- Work task: An exact copy is needed of the lines from the one that contains "The width and height of the screenshot is (868, 601)." through the final line of the data below, with pictures left out.

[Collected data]
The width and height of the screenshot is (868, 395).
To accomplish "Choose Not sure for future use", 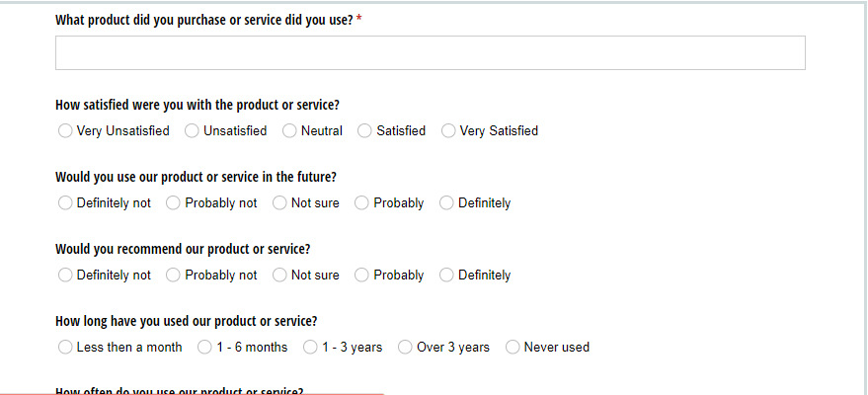I will pos(279,203).
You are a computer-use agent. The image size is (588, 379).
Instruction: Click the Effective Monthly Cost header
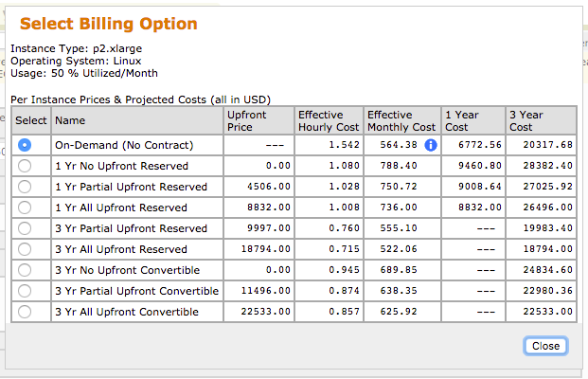[x=401, y=120]
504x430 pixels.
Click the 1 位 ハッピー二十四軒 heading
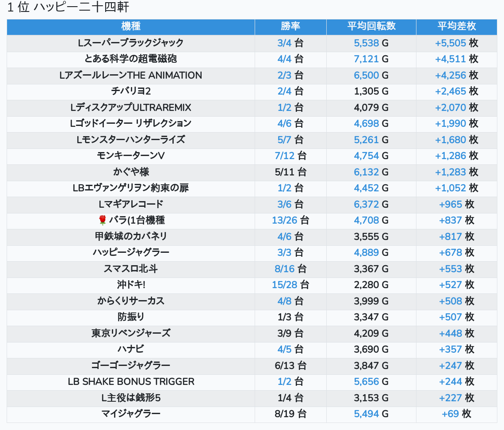coord(68,8)
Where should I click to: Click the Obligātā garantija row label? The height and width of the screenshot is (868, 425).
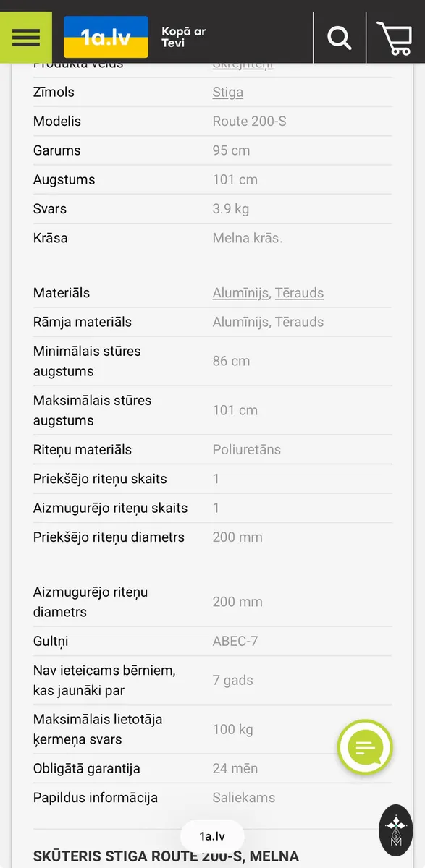coord(87,769)
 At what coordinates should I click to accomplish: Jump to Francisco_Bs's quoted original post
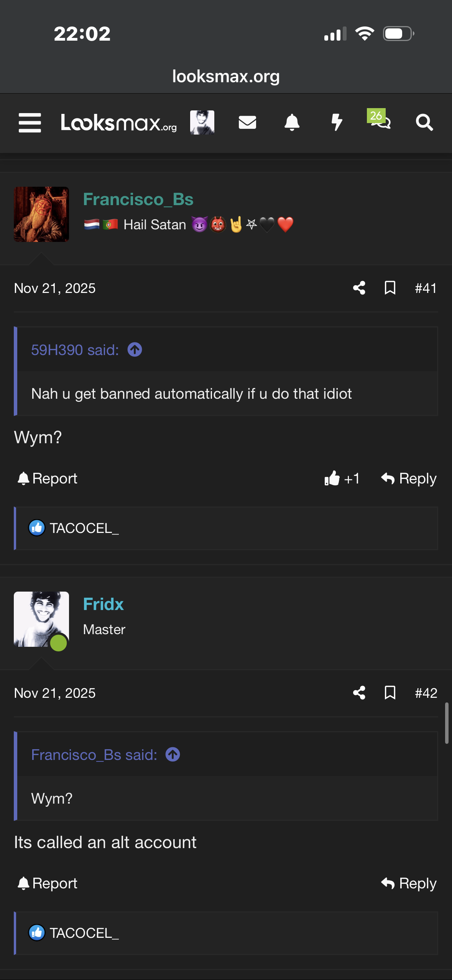coord(173,755)
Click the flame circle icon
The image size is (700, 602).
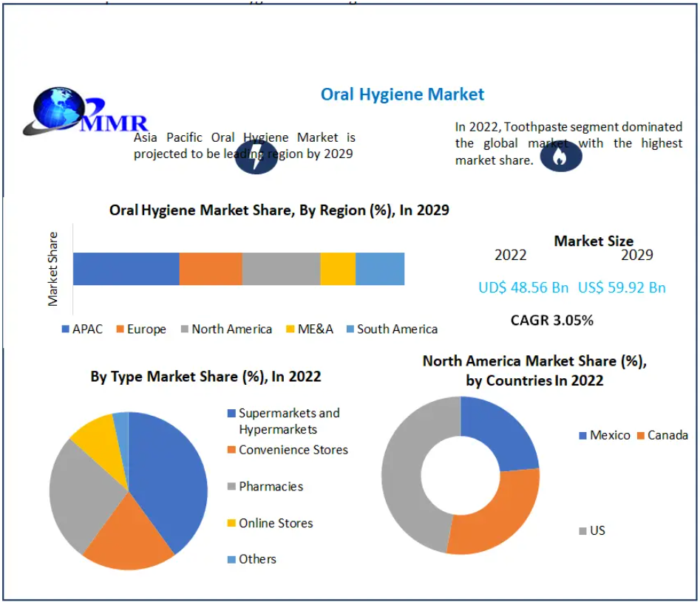pos(560,154)
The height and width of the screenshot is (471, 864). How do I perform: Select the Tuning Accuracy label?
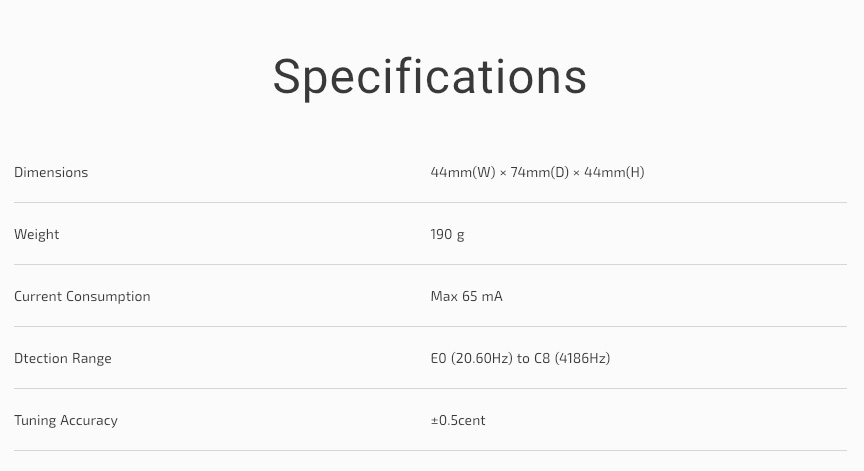[x=66, y=420]
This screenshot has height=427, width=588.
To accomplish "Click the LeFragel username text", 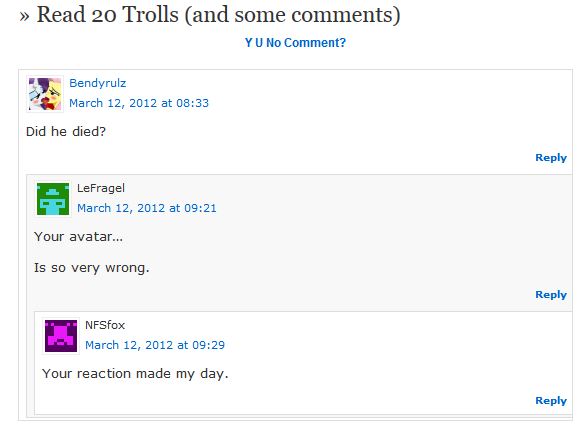I will click(100, 188).
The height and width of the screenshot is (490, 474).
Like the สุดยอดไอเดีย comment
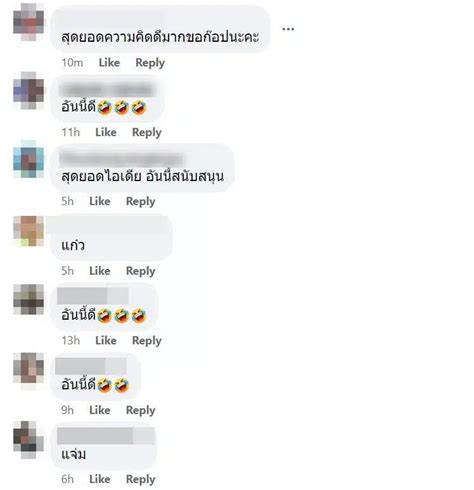100,201
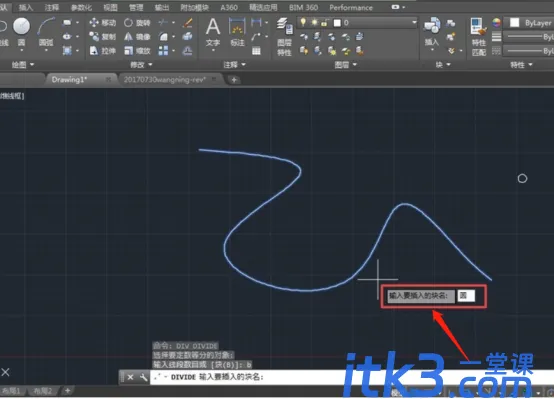Click the Move (移动) tool
The image size is (554, 399).
(103, 23)
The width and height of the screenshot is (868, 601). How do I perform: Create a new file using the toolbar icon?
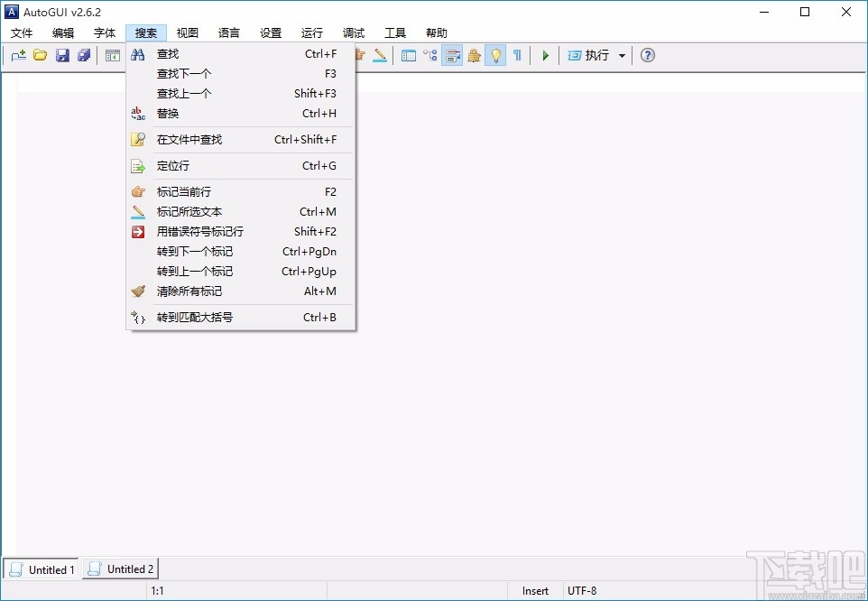[18, 55]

- Solution to this problem:
The width and height of the screenshot is (868, 601). How do I perform: Create a new file using the toolbar icon?
[18, 55]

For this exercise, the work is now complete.